UC-Berkeley Haas School of Business

Patent texts for identification in economic and innovation research

Does patent eligibility impact job creation? To answer this question, I use a 2014 Supreme Court decision that limited what innovations can receive patents and NLP methods to identify invalid patents. I find that treated firms reduce job creation and create fewer new establishments in response, providing insight into how patents accelerate economic growth. To allow for a consistent measure of treated patents before and after the court decision, I develop and train a NLP model to identify claim language that is invalid and classify existing patents. I use application data from the US patent office to find rejected claim texts mentioning the relevant court decision to build a corpus of texts that are not patent eligible anymore. I select issued patents from the same filing years and patent classes as the rejected applications as control texts with eligible language. I extract from the corpora rejected and valid claim texts, tokenize, and vectorize the texts in a TF-IDF matrix. I then train a support-vector machine to predict for a given claim text whether it would be rejected after the court decision. I use this NLP model to classify all relevant patents since 1990, a total of 1,062,897 patents. Thus, I can predict for each patent in related patent classes if it is valid or not following the court decision. My NLP classification method identifies treated patents better than patent classes alone: for example, the affected patent classes saw a decline in patent issuance from 2014 to 2015 of 7.1%, while treated patents identified with my NLP method declined by more than 16.3%. Patent classes are broad and cover more technologies than are treated, thus, patent classes are not precise enough for identification strategies in economic settings. My method provides a valuable new tool to reliably identify invalid patents beyond broad patent classes and the few cases in which patents are litigated. Future works in economic and innovation research on the impact of patents will benefit from this new method. My main analysis is one example for how my method can establish causality in empirical research: I identify treated firms by measuring the share of treated patents in patent portfolios. I estimate a difference-in-differences model and find that firms receive fewer patents after the court decision and create fewer new establishments and jobs, which is direct evidence for the positive link between patents, job creation, and economic growth.
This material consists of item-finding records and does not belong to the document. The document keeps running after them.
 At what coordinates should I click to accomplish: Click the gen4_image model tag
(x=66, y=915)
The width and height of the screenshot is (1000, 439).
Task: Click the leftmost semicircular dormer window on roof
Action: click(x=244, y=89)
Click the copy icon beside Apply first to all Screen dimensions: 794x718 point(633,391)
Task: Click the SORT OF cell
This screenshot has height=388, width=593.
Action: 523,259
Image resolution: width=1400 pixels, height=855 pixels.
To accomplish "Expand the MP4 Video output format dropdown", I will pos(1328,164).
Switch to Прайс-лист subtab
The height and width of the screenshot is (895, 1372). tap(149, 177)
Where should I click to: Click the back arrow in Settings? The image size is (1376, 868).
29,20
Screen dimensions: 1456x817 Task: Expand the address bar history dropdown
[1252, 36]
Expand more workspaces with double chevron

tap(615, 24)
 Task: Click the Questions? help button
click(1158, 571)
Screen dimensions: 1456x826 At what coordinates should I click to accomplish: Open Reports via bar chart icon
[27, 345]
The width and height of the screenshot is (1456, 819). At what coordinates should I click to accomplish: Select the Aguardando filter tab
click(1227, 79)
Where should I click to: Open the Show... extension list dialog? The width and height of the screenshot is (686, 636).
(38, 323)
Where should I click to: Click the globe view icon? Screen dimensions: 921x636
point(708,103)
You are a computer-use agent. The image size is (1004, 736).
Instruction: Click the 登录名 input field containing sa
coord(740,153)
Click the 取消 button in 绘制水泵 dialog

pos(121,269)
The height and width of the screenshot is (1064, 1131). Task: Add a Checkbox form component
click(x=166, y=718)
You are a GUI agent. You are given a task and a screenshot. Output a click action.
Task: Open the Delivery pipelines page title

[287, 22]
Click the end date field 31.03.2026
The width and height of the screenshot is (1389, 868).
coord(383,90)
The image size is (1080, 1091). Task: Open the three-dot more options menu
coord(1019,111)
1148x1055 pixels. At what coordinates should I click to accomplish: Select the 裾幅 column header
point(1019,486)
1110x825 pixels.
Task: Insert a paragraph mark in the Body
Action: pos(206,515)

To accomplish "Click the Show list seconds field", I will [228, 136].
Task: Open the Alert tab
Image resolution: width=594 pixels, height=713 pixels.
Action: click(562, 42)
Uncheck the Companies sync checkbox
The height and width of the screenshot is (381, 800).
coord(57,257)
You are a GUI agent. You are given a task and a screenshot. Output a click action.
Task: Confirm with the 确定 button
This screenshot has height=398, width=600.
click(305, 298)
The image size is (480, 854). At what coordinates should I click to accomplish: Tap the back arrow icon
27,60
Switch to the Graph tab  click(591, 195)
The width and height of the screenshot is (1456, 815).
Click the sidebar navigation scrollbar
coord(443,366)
Bio: I am a PhD candidate in Finance at Haas Business School on the job market in 2022/23. My research interests are at the intersection between Finance, Computer Science, and Innovation Research. In my current work, I combine machine learning, natural language processing, and causal inference to classify patent texts based on whether they are at risk of invalidation and estimate the causal effect of limited patentability on innovation direction and the economic performance of firms. I am always looking for opportunities to leverage my knowledge of empirical methods, causal inference, and corporate finance to gain new data-driven insight into economic questions about firms, innovation, and digitization.